*** Passage shown ***
Reviving a fight with the Christie administration, the state Senate yesterday with bipartisan support easily approved a bill (S-1041) barring the processing and discharge of waste from drilling operations to extract natural gas from shale deposits in neighboring states.
The bill is similar to one approved by the Democratic Legislature in the past legislative session. That was vetoed by Gov. Chris Christie, who said it would not pass legal scrutiny because the U.S. Constitution prohibits states from enacting discriminatory laws governing interstate commerce.
With huge deposits of natural gas found in Pennsylvania and other states, the process by which drillers extract the fuel has emerged as a bitter point of contention between environmentalists, administration, and business advocates.
The process, known as hydraulic fracturing, or “fracking” as is it more commonly called, pumps huge amounts of water and smaller amounts of chemicals into shale deposits to gain access to the fuel. Environmentalists argue that the practice threatens drinking water supplies in New Jersey, Pennsylvania, and other states.
But the newfound discoveries of natural gas so close to the state have led to a steep drop in gas and electric bills, a fact welcomed by many business interests who have long complained about the high costs of energy in New Jersey, which are among the highest in the nation.
The bill approved yesterday by 32-5 vote does not dealing with drilling per se — there are no in New Jersey — which is free from fracking — but with the disposal of waste, some of which is already being disposed of in state, according to advocates of the bill. The bill passed on the consent agenda, where bills are put up for a vote without any debate from lawmakers.
“Dumping fracking waste in New Jersey waterways is still legal, and that’s why today’s bipartisan Senate majority to ban fracking waste is so needed,’’ said Doug O’Malley, director of Environment New Jersey.
Whether the bill, if approved by the Assembly, could override a veto by the governor remains to be seen. But advocates were encouraged by the bipartisan support, which garnered two more votes than when the legislation was passed by the Senate in the previous session.
***
Task requirements:
(A) Answer these questions from the article on the fracking waste bill:
(i) By what vote did the Senate approve the bill yesterday?
(ii) Who vetoed the similar bill from the past legislative session?
(iii) What position does Doug O'Malley hold?
(B) In the article on the fracking waste bill, rewrite the part starting with "The bill is" and going on through "and business advocates.", swapping "Pennsylvania" for "Ohio".
(C) Carry the article on the fracking waste bill forward from its final sentence.
*** Entries shown ***
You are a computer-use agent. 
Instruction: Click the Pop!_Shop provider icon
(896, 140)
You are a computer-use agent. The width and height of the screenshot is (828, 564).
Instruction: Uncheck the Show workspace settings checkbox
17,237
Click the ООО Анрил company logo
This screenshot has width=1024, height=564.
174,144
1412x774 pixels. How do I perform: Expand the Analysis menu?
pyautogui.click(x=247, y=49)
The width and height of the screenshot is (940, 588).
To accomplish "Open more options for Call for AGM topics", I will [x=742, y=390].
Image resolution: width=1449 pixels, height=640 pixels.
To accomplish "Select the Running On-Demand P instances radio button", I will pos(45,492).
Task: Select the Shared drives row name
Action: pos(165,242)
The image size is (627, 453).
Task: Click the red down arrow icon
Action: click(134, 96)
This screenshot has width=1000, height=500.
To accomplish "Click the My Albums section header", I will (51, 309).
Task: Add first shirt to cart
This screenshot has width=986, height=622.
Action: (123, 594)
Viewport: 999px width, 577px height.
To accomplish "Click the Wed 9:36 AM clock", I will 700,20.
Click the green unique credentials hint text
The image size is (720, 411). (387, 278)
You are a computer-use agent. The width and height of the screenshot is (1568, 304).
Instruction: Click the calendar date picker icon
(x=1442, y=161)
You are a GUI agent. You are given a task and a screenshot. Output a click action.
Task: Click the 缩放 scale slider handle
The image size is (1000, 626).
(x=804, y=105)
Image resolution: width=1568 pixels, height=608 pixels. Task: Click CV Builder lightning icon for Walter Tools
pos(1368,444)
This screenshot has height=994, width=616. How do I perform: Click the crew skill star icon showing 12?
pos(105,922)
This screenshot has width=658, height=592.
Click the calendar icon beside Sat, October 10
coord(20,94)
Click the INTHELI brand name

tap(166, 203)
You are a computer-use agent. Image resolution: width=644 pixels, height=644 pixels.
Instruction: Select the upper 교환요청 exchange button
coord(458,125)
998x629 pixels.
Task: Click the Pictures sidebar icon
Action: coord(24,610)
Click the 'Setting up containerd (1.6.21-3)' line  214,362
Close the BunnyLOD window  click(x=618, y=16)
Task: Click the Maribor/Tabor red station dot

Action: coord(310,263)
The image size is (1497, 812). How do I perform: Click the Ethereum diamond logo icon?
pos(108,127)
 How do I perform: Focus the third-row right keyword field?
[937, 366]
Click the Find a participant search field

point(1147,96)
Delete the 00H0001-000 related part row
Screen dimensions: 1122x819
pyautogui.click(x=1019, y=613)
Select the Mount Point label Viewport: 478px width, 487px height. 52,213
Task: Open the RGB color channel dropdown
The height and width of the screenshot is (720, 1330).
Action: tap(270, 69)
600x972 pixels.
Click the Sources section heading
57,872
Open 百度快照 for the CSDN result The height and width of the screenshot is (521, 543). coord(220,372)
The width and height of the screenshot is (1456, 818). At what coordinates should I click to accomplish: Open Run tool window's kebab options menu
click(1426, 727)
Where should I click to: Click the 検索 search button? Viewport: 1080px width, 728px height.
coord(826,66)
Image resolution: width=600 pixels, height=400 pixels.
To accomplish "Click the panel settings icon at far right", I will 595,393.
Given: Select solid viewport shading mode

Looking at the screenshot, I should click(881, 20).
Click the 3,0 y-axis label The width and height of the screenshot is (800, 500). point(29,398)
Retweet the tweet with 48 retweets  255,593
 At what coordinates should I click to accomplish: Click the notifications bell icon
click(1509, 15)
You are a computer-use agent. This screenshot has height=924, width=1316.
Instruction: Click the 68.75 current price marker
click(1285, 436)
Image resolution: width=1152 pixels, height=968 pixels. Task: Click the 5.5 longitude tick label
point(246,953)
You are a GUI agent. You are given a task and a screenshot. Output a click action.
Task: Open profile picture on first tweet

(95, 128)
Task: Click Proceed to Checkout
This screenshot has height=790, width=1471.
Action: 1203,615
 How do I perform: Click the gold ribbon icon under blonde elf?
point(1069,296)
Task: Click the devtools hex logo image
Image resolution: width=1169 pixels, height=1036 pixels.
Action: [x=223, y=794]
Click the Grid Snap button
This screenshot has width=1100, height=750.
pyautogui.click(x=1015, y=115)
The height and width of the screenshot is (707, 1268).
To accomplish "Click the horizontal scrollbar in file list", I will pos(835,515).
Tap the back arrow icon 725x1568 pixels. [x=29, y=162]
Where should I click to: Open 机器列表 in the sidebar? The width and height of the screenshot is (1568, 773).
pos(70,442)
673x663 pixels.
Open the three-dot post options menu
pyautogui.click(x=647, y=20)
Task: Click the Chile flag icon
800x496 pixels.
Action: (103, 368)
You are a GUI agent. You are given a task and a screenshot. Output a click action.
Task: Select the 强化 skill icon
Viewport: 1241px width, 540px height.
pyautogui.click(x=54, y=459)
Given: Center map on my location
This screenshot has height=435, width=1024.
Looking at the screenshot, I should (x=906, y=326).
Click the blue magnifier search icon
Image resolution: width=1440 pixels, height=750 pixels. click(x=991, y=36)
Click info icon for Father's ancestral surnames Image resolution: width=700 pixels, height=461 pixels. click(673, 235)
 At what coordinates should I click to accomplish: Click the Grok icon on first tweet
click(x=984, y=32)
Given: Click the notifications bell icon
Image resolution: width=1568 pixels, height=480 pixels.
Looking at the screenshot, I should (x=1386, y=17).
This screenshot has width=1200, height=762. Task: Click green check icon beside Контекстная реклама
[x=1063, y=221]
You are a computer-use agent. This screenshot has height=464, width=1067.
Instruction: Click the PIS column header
***
Task-by-task answers:
(A)
(i) 32-5
(ii) Gov. Chris Christie
(iii) Director of Environment New Jersey

(B)
The bill is similar to one approved by the Democratic Legislature in the past legislative session. That was vetoed by Gov. Chris Christie, who said it would not pass legal scrutiny because the U.S. Constitution prohibits states from enacting discriminatory laws governing interstate commerce.
With huge deposits of natural gas found in Ohio and other states, the process by which drillers extract the fuel has emerged as a bitter point of contention between environmentalists, administration, and business advocates.

(C)
“If we get all the Democrats, we have enough for an override” said Jeff Tittel, director of the New Jersey Sierra Club. “Two years ago, the governor was a lot more popular,’’ he was riding very high in support from the public, Tittel added. “Now that has disappeared,’’ he said, referring to problems Christie is embroiled in over the Bridgegate scandal, in which members of his staff created traffic problems in Fort Lee.
In his veto of the previous bill, Christie noted that hydraulic fracturing is not occurring in New Jersey, nor would it in the foreseeable future. By effectively operating as an embargo on out-of-state fracking waste, the governor argued the law would be subject to strict scrutiny by the courts—“a level of scrutiny that is a virtual guarantee of its invalidity.’’
But Dave Pringle, campaign manager of Clean Water Action, argued otherwise, citing a legal opinion for the New Jersey Office of Legislative Services, which said the bill was constitutional.
“From earthquakes and the climate crisis to dirty water and air toxins, fracking and its waste are an increasing threat that has to be stopped, and this legislation is an important step in that direction,’’ Pringle said, referring to questions raised about fracking operations in Oklahoma and concerns that the release of potent methane gases could increase global climate change.
Environmentalists claim some wastewater treatment plans already are accepting waste from fracking operations, even though they argue the facilities may not be suitable for cleaning out harmful materials in the material.